> Job
Reproduce the stretch of the forum post from "Not all battle" through "wild starters are.", replacing "Blueberry" with "Kitakami".
-- Selected text start --
It really isn't if you think of it.

Since SwSh they are opting for a postgame that involves logging in the game regularly every so often (a-la live service).
Battle Facilities don't offer this. They're already extremely niche as is, with the playerbase for them being insanely small, and outside a dozen or so people on the internet, even the people who played them played them for a bit then dropped them.

Compared to raids... you don't have to go further than this forum to notice a massive difference in involvement (even when gen 7 and 8 were current) between the weekend 7* raids, and the facilities.

Development time on facilities is just wasted effort. (as much as it saddens me as I am in that small niche of players who likes them)
 
It really isn't if you think of it.

Since SwSh they are opting for a postgame that involves logging in the game regularly every so often (a-la live service).
Battle Facilities don't offer this. They're already extremely niche as is, with the playerbase for them being insanely small, and outside a dozen or so people on the internet, even the people who played them played them for a bit then dropped them.

Compared to raids... you don't have to go further than this forum to notice a massive difference in involvement (even when gen 7 and 8 were current) between the weekend 7* raids, and the facilities.

Development time on facilities is just wasted effort. (as much as it saddens me as I am in that small niche of players who likes them)
I just don't see why the sudden change in approach when again, LA of all things have it.

Not all battle facilities actually require a lot of asset creations, as already disucussed in this thread, not all of them are like Hoenn's Battle Frontier. With Blueberry already existing as a background and a building, you would only literally only need to have the player speak to the woman in front , then face X consecutive battles. That's it. You got a budget Battle Tower-like. It's weird to argue they wouldn't want to waste development time on it when they did anyways for the coach battles (or whatever is the English name for the battles and trades with characters you invite), a feature that most fans are going to ignore anyways as it needs precious BB points which are used in way too many other things, including the big deal that wild starters are.

I also don't see why raids would be overlapping with them. Sure, they keep the game more alive, but again, they are already "wasting dev time" in this logic with other offline content that is designed for the player to keep coming into the game for a while after completing it (otherwise, starters would be unlocked right away or after catching Terapagos, and Snackworth's legendaries would not need points either. They clearly want you to farm for them). Raids are pretty much unrelated and could perfectly coexist, specially since whatever barebones team is still handling them wouldn't be the same working on the base game or DLC, which has probably moved long ago into gen 10.
 
It really isn't if you think of it.

Since SwSh they are opting for a postgame that involves logging in the game regularly every so often (a-la live service).
-- Selected text end --
-- Provided data start --
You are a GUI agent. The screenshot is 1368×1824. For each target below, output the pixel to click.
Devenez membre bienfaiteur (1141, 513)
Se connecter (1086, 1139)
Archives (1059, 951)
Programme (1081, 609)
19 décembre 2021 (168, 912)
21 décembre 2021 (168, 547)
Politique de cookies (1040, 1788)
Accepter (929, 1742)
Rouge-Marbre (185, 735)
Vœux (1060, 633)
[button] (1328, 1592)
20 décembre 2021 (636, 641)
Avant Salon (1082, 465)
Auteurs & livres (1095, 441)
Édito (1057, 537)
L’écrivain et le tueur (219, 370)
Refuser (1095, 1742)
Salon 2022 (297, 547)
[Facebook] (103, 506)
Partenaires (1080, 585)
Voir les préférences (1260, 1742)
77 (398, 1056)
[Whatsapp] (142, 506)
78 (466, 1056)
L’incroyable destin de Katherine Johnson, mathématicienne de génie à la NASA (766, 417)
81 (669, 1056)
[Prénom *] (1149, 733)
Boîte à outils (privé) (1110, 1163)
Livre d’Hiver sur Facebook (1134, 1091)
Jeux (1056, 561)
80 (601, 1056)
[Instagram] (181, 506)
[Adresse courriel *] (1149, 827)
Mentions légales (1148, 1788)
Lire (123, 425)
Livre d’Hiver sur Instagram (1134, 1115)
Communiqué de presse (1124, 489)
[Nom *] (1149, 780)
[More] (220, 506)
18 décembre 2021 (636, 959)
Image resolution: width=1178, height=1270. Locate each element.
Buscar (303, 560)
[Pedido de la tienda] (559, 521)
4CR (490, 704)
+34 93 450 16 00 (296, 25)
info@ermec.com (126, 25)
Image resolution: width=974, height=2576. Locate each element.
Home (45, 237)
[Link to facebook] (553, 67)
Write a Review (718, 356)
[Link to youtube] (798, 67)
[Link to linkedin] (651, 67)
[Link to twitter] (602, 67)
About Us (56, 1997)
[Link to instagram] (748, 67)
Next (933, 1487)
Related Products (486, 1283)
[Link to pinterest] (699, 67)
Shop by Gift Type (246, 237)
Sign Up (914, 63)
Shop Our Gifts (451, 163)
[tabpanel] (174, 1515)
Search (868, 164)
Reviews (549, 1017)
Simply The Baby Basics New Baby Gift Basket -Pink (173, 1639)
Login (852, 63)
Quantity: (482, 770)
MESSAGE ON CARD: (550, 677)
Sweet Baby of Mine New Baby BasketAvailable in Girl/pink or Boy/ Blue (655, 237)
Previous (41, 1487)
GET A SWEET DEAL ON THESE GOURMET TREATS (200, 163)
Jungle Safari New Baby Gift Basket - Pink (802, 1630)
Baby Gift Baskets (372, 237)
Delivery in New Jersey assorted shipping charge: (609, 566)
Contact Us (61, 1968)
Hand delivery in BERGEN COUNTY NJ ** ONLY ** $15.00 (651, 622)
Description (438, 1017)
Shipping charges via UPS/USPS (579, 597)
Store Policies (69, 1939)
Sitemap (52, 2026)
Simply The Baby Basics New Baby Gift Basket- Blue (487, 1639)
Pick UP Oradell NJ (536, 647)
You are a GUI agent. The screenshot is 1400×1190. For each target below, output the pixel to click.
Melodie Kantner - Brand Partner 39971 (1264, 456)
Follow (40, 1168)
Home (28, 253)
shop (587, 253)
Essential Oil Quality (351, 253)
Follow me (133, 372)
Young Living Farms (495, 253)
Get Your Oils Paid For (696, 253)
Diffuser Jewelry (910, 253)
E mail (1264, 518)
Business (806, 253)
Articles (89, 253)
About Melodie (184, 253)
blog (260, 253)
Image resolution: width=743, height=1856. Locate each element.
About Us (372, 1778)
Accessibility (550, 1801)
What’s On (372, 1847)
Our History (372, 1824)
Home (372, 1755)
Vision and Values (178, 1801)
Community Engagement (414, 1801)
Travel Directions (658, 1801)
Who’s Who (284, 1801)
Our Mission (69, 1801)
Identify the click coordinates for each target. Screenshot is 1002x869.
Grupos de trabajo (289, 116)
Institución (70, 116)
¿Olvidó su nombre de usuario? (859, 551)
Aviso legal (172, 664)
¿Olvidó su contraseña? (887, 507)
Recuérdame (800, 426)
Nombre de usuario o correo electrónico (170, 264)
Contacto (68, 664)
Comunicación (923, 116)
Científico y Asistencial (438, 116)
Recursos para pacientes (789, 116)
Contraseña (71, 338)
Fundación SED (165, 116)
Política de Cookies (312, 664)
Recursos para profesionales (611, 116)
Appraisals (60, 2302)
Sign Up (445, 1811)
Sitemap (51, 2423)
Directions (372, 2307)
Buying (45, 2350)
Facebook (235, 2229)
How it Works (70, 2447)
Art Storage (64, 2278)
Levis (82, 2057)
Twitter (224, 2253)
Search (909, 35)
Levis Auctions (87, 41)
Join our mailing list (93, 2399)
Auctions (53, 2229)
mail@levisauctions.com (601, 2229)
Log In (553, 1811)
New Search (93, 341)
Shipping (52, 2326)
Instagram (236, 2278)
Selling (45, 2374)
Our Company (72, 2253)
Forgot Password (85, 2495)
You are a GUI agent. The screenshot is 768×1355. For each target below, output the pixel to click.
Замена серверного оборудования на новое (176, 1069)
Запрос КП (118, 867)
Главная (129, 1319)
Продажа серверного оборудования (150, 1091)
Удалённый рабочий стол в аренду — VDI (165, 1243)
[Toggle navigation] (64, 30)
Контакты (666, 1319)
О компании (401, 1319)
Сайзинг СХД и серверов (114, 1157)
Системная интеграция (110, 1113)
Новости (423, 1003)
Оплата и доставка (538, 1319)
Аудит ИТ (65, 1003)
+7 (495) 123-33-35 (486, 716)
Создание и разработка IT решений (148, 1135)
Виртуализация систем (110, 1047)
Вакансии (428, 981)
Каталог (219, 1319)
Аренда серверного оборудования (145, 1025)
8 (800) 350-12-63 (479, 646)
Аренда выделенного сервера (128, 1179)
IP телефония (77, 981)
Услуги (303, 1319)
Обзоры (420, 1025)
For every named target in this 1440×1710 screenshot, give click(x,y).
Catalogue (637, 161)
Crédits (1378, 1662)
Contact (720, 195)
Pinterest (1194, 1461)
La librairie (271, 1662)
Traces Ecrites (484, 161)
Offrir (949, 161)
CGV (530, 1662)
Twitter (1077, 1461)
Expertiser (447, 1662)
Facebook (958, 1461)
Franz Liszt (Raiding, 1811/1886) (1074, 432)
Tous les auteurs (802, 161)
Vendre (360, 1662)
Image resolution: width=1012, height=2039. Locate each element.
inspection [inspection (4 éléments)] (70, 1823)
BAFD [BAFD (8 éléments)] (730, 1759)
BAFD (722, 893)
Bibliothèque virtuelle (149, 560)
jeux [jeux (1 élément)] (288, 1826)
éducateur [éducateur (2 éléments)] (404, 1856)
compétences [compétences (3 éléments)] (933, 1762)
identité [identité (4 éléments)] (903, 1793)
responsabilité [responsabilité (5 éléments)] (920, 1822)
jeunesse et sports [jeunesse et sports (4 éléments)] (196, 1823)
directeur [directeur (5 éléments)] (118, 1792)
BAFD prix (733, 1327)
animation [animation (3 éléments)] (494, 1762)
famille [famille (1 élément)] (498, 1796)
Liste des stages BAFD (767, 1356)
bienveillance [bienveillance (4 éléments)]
-- Provided data end --
> Exercise response
Not all battle facilities actually require a lot of asset creations, as already disucussed in this thread, not all of them are like Hoenn's Battle Frontier. With Kitakami already existing as a background and a building, you would only literally only need to have the player speak to the woman in front , then face X consecutive battles. That's it. You got a budget Battle Tower-like. It's weird to argue they wouldn't want to waste development time on it when they did anyways for the coach battles (or whatever is the English name for the battles and trades with characters you invite), a feature that most fans are going to ignore anyways as it needs precious BB points which are used in way too many other things, including the big deal that wild starters are.